Work required:
Turn every line of the listing into a Markdown table with two columns, Row and Line, where Row numbers each line in order and Line holds its text. Leave out blank lines.

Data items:
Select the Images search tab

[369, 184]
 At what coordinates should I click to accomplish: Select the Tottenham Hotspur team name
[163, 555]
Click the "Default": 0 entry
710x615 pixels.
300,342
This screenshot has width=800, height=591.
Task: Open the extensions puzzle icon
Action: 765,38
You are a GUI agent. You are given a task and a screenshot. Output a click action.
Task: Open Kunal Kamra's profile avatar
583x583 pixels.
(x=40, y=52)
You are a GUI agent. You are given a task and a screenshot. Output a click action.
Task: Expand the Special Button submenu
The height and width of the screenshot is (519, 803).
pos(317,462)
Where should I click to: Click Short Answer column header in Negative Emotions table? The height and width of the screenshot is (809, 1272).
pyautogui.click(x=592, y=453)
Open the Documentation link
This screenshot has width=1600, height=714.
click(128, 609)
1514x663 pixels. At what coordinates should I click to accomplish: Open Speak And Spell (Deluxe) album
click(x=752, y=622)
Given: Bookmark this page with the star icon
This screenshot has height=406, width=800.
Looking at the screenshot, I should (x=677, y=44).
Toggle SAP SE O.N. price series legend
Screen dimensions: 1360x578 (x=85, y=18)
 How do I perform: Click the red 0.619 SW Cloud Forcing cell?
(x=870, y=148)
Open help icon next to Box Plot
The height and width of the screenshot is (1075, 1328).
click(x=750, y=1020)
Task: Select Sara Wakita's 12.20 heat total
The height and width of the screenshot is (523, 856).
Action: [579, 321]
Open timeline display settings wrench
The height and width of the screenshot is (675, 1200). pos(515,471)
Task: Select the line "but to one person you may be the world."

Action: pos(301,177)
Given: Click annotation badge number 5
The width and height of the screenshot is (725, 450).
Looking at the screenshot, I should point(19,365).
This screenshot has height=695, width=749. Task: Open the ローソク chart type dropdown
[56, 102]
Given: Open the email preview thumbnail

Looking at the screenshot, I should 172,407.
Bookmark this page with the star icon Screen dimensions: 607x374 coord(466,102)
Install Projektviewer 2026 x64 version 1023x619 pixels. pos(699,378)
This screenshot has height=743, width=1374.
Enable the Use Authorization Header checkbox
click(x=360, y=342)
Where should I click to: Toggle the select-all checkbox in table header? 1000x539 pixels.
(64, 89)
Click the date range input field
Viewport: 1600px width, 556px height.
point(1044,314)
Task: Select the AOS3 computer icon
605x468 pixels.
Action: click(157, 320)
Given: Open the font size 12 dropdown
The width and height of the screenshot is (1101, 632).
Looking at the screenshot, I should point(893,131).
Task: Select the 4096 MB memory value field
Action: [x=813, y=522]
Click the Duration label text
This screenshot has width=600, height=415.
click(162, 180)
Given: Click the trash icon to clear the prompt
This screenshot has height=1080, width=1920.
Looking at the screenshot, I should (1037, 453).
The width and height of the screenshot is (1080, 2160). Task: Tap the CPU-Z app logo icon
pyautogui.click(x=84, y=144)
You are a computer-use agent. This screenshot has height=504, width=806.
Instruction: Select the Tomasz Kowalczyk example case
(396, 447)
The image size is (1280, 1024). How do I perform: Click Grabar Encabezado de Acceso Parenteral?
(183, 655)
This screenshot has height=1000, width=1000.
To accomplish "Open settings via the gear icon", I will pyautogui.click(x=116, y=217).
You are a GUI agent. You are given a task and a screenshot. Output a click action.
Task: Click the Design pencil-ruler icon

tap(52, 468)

Answer to this exercise:
| Row | Line |
|---|---|
| 1 | Select the Images search tab |
| 2 | [369, 184] |
| 3 |  At what coordinates should I click to accomplish: Select the Tottenham Hotspur team name |
| 4 | [163, 555] |
| 5 | Click the "Default": 0 entry |
| 6 | 710x615 pixels. |
| 7 | 300,342 |
| 8 | This screenshot has width=800, height=591. |
| 9 | Task: Open the extensions puzzle icon |
| 10 | Action: 765,38 |
| 11 | You are a GUI agent. You are given a task and a screenshot. Output a click action. |
| 12 | Task: Open Kunal Kamra's profile avatar |
| 13 | 583x583 pixels. |
| 14 | (x=40, y=52) |
| 15 | You are a GUI agent. You are given a task and a screenshot. Output a click action. |
| 16 | Task: Expand the Special Button submenu |
| 17 | The height and width of the screenshot is (519, 803). |
| 18 | pos(317,462) |
| 19 | Where should I click to: Click Short Answer column header in Negative Emotions table? The height and width of the screenshot is (809, 1272). |
| 20 | pyautogui.click(x=592, y=453) |
| 21 | Open the Documentation link |
| 22 | This screenshot has width=1600, height=714. |
| 23 | click(128, 609) |
| 24 | 1514x663 pixels. At what coordinates should I click to accomplish: Open Speak And Spell (Deluxe) album |
| 25 | click(x=752, y=622) |
| 26 | Given: Bookmark this page with the star icon |
| 27 | This screenshot has height=406, width=800. |
| 28 | Looking at the screenshot, I should (x=677, y=44). |
| 29 | Toggle SAP SE O.N. price series legend |
| 30 | Screen dimensions: 1360x578 (x=85, y=18) |
| 31 |  How do I perform: Click the red 0.619 SW Cloud Forcing cell? |
| 32 | (x=870, y=148) |
| 33 | Open help icon next to Box Plot |
| 34 | The height and width of the screenshot is (1075, 1328). |
| 35 | click(x=750, y=1020) |
| 36 | Task: Select Sara Wakita's 12.20 heat total |
| 37 | The height and width of the screenshot is (523, 856). |
| 38 | Action: [579, 321] |
| 39 | Open timeline display settings wrench |
| 40 | The height and width of the screenshot is (675, 1200). pos(515,471) |
| 41 | Task: Select the line "but to one person you may be the world." |
| 42 | Action: pos(301,177) |
| 43 | Given: Click annotation badge number 5 |
| 44 | The width and height of the screenshot is (725, 450). |
| 45 | Looking at the screenshot, I should point(19,365). |
| 46 | This screenshot has height=695, width=749. Task: Open the ローソク chart type dropdown |
| 47 | [56, 102] |
| 48 | Given: Open the email preview thumbnail |
| 49 | Looking at the screenshot, I should 172,407. |
| 50 | Bookmark this page with the star icon Screen dimensions: 607x374 coord(466,102) |
| 51 | Install Projektviewer 2026 x64 version 1023x619 pixels. pos(699,378) |
| 52 | This screenshot has height=743, width=1374. |
| 53 | Enable the Use Authorization Header checkbox |
| 54 | click(x=360, y=342) |
| 55 | Where should I click to: Toggle the select-all checkbox in table header? 1000x539 pixels. |
| 56 | (64, 89) |
| 57 | Click the date range input field |
| 58 | Viewport: 1600px width, 556px height. |
| 59 | point(1044,314) |
| 60 | Task: Select the AOS3 computer icon |
| 61 | 605x468 pixels. |
| 62 | Action: click(157, 320) |
| 63 | Given: Open the font size 12 dropdown |
| 64 | The width and height of the screenshot is (1101, 632). |
| 65 | Looking at the screenshot, I should point(893,131). |
| 66 | Task: Select the 4096 MB memory value field |
| 67 | Action: [x=813, y=522] |
| 68 | Click the Duration label text |
| 69 | This screenshot has width=600, height=415. |
| 70 | click(162, 180) |
| 71 | Given: Click the trash icon to clear the prompt |
| 72 | This screenshot has height=1080, width=1920. |
| 73 | Looking at the screenshot, I should (1037, 453). |
| 74 | The width and height of the screenshot is (1080, 2160). Task: Tap the CPU-Z app logo icon |
| 75 | pyautogui.click(x=84, y=144) |
| 76 | You are a computer-use agent. This screenshot has height=504, width=806. |
| 77 | Instruction: Select the Tomasz Kowalczyk example case |
| 78 | (396, 447) |
| 79 | The image size is (1280, 1024). How do I perform: Click Grabar Encabezado de Acceso Parenteral? |
| 80 | (183, 655) |
| 81 | This screenshot has height=1000, width=1000. |
| 82 | To accomplish "Open settings via the gear icon", I will pyautogui.click(x=116, y=217). |
| 83 | You are a GUI agent. You are given a task and a screenshot. Output a click action. |
| 84 | Task: Click the Design pencil-ruler icon |
| 85 | tap(52, 468) |